Even worse, these waits are increasingly uncomfortable. Unless a skate is perfect and we're watching genuinely happy Russian teenagers and a possibly happy Vladimir Putin, we're stuck with these skaters as they live through some of the most painful moments of their lives. Take Germany's Aliona Savchenko and Robin Szolkowy, who didn't exactly have a red-letter day Wednesday. Despite winning four world championships, the pair had a shaky skate with plenty of on-ice spillage. And as we waited, we got to relive that -- literally, as NBC showed replays of their falls. In a daily wrap-up from Tivo of some of the more re-watched moments in primetime, the company described the scene this way:
"Germany's Aliona Savchenko and Robin Szolkowy anxiously await their scores after their disappointing performance in the free program portion of the pairs free skating finals. While they wait, a slo-mo version of their multiple falls, with commentary, foreshadows their third-place finish in the event." Coming soon on primetime: relive your embarrassment at junior high school dances while upperclassmen shove you and girls say they like you as a friend.

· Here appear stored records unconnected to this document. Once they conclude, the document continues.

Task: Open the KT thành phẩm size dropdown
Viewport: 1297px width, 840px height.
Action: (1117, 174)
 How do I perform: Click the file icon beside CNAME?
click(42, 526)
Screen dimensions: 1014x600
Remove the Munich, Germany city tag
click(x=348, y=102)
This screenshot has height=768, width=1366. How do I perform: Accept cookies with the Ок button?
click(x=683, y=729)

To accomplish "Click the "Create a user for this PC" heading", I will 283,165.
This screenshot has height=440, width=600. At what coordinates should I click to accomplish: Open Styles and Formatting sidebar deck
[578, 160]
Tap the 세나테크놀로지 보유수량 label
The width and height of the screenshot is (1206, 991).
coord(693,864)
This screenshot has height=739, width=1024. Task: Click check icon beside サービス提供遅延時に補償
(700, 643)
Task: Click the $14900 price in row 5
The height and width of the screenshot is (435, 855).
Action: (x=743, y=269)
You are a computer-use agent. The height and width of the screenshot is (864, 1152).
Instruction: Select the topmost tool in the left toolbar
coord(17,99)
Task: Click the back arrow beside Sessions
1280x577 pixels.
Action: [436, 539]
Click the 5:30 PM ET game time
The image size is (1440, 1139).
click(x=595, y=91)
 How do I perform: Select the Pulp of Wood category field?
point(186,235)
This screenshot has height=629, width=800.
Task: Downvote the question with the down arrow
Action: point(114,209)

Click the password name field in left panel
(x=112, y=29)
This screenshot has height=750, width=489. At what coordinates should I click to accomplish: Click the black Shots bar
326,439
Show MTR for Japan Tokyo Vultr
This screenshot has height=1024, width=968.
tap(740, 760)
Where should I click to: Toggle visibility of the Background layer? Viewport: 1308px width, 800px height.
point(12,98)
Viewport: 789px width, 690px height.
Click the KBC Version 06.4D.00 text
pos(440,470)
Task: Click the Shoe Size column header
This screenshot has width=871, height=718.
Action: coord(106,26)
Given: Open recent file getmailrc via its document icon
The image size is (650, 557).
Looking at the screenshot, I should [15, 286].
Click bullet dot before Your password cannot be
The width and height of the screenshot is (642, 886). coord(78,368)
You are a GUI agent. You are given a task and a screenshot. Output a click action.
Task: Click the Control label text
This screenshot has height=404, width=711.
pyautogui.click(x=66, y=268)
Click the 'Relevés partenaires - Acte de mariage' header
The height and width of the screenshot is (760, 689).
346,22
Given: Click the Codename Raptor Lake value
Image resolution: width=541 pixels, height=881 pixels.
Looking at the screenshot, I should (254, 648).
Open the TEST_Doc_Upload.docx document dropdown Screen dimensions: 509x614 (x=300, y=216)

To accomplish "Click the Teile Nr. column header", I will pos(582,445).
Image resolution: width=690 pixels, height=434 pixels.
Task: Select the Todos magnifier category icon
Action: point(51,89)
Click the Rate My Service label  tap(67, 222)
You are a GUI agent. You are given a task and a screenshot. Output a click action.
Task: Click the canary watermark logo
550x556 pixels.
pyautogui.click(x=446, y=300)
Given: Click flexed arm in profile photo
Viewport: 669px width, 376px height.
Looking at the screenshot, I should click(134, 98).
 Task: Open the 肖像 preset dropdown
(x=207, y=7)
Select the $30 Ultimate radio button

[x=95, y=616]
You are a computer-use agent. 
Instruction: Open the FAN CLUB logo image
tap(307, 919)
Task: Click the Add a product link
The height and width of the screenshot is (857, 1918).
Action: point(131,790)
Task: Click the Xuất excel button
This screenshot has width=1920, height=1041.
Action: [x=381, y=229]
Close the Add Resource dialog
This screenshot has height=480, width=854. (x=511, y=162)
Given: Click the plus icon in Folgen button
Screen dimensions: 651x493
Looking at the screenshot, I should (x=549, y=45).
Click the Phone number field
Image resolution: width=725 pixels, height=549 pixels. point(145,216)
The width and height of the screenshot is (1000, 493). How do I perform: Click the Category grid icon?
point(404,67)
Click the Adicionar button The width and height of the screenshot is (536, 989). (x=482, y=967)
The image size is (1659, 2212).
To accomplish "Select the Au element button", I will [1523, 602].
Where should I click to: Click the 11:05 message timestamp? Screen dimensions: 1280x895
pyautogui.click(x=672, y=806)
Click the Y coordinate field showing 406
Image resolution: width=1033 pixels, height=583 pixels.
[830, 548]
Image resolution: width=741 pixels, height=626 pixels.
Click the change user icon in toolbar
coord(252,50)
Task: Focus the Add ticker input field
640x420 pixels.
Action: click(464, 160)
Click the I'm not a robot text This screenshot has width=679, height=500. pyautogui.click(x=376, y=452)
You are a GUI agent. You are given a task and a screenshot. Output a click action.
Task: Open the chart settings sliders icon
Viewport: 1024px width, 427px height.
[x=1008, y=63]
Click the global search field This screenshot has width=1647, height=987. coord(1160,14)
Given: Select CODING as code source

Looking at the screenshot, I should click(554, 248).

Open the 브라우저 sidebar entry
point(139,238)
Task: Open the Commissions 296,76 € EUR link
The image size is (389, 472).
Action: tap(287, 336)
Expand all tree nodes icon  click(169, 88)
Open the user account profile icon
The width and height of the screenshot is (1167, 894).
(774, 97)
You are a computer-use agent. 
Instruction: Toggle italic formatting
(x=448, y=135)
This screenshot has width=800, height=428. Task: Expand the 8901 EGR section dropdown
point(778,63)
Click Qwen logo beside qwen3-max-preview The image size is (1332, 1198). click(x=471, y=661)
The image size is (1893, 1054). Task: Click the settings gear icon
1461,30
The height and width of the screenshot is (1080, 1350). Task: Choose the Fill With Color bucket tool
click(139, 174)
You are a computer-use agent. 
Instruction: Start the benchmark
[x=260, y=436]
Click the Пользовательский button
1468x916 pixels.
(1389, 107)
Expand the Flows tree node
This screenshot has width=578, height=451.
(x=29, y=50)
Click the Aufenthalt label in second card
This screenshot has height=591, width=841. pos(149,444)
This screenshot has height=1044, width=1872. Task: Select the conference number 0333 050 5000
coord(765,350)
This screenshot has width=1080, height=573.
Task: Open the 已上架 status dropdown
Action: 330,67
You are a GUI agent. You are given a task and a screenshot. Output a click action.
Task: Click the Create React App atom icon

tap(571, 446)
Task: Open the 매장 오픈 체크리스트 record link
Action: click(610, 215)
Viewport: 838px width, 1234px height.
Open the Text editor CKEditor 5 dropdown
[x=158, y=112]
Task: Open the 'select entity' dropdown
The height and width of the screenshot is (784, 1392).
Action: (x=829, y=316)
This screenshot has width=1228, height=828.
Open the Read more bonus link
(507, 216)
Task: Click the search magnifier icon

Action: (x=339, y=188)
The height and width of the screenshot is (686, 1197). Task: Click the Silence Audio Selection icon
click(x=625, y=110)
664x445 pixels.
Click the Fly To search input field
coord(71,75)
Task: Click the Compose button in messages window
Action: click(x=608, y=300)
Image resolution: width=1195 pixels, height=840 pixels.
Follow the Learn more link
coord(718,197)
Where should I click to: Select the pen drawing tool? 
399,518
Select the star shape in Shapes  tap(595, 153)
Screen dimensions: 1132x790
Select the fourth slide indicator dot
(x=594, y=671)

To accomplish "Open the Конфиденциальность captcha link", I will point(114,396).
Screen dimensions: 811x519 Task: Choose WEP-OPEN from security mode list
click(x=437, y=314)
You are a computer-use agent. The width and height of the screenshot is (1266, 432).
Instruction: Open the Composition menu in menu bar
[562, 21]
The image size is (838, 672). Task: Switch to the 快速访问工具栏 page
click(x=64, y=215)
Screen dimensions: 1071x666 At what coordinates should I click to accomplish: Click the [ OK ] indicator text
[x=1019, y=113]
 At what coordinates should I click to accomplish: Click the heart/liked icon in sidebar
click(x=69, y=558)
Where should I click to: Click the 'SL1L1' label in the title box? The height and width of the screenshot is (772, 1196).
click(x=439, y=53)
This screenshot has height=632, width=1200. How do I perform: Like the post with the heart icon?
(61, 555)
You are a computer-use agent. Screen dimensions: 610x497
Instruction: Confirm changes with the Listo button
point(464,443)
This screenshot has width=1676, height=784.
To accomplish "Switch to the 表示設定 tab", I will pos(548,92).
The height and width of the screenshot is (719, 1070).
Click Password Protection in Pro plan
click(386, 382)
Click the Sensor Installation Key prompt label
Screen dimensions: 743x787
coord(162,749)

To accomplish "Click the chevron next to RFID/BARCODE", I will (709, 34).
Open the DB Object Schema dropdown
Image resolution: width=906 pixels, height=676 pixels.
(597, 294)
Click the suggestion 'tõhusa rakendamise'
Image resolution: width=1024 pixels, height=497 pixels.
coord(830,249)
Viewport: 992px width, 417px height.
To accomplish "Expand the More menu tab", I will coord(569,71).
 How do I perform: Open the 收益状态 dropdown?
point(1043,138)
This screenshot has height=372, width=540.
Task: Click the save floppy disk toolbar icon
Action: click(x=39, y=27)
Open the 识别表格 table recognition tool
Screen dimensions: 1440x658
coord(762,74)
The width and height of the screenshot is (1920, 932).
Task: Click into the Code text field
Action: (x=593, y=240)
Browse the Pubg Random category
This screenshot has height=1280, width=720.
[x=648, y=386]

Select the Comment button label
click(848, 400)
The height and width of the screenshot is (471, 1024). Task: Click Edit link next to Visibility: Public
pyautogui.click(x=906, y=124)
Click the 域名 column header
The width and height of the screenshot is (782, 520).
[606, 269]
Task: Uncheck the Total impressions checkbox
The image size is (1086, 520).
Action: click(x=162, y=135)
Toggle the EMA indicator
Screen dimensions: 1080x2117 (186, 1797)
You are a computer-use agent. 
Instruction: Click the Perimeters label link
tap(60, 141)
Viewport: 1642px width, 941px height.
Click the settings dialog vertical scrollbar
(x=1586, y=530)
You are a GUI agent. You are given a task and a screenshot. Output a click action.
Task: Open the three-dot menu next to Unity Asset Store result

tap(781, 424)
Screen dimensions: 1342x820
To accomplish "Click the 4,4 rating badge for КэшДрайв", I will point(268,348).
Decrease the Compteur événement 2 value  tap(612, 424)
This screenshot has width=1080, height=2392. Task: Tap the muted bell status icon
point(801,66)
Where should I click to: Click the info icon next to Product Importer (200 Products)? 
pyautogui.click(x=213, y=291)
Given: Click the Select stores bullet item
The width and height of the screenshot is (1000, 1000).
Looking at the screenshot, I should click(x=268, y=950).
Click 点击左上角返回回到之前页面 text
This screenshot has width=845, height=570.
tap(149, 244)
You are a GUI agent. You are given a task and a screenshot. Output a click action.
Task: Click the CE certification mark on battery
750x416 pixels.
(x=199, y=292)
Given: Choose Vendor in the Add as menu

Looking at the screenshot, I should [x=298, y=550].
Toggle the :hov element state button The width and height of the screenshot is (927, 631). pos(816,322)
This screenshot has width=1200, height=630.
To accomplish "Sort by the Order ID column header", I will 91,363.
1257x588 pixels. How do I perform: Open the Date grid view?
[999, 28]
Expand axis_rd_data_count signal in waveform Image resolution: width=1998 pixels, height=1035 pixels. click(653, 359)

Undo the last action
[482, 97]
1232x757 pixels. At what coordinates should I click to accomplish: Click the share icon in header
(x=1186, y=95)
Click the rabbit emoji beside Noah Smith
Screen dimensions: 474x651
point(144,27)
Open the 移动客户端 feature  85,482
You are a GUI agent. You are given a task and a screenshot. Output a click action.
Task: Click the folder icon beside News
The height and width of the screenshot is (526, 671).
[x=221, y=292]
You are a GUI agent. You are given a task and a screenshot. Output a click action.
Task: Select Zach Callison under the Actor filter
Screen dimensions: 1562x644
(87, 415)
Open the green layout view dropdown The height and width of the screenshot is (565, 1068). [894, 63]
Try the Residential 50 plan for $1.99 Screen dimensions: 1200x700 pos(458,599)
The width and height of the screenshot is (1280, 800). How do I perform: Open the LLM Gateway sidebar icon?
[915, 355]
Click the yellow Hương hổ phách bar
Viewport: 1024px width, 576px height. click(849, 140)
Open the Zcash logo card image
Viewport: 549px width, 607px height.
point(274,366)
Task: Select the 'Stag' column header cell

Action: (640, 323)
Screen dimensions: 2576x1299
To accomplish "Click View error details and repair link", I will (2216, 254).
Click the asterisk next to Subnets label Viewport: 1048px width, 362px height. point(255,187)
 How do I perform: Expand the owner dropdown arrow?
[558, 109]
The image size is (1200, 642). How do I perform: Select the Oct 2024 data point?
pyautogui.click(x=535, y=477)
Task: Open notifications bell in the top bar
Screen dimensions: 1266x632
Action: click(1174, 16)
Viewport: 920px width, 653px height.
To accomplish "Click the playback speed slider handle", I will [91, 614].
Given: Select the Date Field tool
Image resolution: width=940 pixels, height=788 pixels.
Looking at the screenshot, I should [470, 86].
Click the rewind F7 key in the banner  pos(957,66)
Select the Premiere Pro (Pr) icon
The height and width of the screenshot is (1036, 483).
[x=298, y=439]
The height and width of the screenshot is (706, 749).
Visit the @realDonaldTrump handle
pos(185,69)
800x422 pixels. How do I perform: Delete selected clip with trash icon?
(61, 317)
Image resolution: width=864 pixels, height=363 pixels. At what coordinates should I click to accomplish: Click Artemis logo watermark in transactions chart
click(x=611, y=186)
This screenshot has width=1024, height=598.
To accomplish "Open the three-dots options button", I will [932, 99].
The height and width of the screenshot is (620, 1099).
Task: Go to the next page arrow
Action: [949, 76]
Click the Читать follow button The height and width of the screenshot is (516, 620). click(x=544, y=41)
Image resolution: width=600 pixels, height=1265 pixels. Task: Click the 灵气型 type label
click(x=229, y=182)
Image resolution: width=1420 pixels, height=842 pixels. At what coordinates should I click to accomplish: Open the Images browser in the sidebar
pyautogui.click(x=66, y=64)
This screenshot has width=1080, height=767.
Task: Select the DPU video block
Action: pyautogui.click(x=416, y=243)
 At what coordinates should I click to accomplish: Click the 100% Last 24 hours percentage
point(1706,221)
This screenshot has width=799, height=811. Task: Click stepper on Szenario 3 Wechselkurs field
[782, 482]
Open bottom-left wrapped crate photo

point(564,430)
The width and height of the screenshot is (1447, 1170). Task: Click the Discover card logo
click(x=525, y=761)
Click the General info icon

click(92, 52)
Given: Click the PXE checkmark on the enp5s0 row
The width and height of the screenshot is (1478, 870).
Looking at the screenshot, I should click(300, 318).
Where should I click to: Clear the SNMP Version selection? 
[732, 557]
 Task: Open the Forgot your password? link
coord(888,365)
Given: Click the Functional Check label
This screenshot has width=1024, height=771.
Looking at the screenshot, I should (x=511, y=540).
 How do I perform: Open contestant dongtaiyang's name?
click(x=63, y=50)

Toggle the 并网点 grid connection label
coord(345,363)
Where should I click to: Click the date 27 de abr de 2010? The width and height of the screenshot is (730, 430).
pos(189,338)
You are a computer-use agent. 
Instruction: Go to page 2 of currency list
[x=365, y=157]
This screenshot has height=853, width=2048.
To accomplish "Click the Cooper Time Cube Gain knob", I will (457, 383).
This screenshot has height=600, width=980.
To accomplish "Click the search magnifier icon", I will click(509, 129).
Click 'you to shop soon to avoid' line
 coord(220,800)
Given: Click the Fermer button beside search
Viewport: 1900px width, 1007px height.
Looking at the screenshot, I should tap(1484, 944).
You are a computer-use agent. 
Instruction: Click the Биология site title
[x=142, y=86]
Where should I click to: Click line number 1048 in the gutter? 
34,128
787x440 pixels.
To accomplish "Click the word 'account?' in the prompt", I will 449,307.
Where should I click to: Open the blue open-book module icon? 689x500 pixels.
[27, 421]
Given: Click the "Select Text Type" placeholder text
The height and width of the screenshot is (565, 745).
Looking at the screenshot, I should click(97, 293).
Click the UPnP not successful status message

I don't know if the wait between performance and scoring has actually gotten longer. But with the cameras closer than ever -- and with many of us watching on large, high-definition TVs -- it certainly has become more squirmy.
The tightly formal nature of the sport, even as so much of the Winter Olympics has gotten looser, makes the problem worse. At the men's halfpipe competition on Tuesday night, snowboarders could be seen horsing around, shrugging their shoulders and even tackling each other as they waited for scores. But with their ever-expanding coterie of coaches and their faces more frozen than anything Disney has ever put out, figure skaters seem really uncomfortable, and so do we.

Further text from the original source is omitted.